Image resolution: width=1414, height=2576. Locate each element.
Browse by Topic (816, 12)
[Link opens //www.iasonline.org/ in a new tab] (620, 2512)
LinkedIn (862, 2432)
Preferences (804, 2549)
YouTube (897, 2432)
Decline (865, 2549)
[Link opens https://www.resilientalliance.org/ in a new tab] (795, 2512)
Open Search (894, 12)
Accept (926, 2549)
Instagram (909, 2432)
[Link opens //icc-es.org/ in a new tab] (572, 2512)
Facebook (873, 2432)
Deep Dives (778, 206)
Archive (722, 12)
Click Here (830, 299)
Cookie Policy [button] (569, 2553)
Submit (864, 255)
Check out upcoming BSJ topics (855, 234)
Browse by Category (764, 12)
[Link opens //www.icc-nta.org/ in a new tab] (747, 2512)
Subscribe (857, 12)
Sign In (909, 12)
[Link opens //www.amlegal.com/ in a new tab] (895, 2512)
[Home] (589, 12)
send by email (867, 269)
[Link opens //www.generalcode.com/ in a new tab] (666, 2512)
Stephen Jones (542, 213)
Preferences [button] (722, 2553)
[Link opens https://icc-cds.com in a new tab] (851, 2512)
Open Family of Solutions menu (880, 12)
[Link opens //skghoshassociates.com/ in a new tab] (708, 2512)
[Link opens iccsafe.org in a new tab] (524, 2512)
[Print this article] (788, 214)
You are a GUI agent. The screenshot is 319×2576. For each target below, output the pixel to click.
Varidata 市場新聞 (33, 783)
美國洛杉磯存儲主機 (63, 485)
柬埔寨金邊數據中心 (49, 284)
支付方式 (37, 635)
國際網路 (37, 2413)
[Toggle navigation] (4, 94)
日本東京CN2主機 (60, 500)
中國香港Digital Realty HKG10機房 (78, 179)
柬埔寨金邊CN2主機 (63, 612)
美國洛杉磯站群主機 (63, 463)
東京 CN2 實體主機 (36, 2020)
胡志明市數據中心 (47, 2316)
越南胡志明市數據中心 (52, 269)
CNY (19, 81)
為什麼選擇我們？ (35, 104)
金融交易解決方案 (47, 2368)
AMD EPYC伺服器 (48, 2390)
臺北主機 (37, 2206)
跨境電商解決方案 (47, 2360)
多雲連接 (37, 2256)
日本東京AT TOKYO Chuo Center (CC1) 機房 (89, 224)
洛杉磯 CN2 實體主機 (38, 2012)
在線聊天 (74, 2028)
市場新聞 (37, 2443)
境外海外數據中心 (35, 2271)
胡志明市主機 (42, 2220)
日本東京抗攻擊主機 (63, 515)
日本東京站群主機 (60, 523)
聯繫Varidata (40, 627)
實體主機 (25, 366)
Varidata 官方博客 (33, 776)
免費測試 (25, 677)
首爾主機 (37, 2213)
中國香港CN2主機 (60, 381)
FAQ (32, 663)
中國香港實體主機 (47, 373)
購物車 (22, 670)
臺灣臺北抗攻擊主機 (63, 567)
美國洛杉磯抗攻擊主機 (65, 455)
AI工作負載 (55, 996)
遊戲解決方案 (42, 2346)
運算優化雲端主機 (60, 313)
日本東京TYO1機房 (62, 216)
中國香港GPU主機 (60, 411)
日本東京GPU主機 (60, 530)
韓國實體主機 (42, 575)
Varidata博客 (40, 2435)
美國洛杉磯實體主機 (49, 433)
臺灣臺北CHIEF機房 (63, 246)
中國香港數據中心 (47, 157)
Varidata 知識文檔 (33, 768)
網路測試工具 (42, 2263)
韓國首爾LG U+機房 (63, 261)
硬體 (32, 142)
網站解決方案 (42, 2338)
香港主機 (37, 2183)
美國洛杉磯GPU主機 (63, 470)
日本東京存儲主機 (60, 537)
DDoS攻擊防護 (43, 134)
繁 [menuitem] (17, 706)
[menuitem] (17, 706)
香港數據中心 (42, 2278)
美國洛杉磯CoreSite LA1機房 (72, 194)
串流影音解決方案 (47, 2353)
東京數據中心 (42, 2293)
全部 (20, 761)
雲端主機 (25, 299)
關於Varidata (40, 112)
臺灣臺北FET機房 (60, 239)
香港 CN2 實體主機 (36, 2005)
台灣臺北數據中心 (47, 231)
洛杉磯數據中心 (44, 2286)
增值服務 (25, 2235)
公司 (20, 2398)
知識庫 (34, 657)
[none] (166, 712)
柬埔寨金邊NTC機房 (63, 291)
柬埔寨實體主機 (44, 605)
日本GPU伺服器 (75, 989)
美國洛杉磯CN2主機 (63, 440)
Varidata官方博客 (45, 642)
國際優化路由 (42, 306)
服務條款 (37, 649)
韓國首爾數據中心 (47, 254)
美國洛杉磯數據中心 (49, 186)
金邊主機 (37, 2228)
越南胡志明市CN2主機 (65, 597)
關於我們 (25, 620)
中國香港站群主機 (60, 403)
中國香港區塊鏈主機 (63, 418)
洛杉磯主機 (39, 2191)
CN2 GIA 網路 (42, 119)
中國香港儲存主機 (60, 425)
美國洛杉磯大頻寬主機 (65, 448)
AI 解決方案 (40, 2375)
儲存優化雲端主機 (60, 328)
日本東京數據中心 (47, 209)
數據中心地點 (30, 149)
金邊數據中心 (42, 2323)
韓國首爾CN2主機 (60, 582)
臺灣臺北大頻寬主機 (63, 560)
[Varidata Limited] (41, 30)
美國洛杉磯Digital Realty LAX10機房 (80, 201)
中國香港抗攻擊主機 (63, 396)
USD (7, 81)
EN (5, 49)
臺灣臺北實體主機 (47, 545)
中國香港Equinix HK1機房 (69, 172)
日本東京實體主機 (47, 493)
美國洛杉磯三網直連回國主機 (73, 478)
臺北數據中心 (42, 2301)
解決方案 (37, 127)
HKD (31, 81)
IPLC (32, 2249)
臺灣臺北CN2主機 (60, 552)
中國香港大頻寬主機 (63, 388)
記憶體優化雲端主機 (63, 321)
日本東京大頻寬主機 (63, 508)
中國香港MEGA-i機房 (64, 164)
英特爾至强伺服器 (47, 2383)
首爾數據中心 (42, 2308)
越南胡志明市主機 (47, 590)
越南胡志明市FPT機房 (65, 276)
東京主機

_ _ _

### WORK REQUIRED
Your answer should be a number only: the count of lines above in which the string "each" appears.

### ANSWER TO THE PROBLEM
2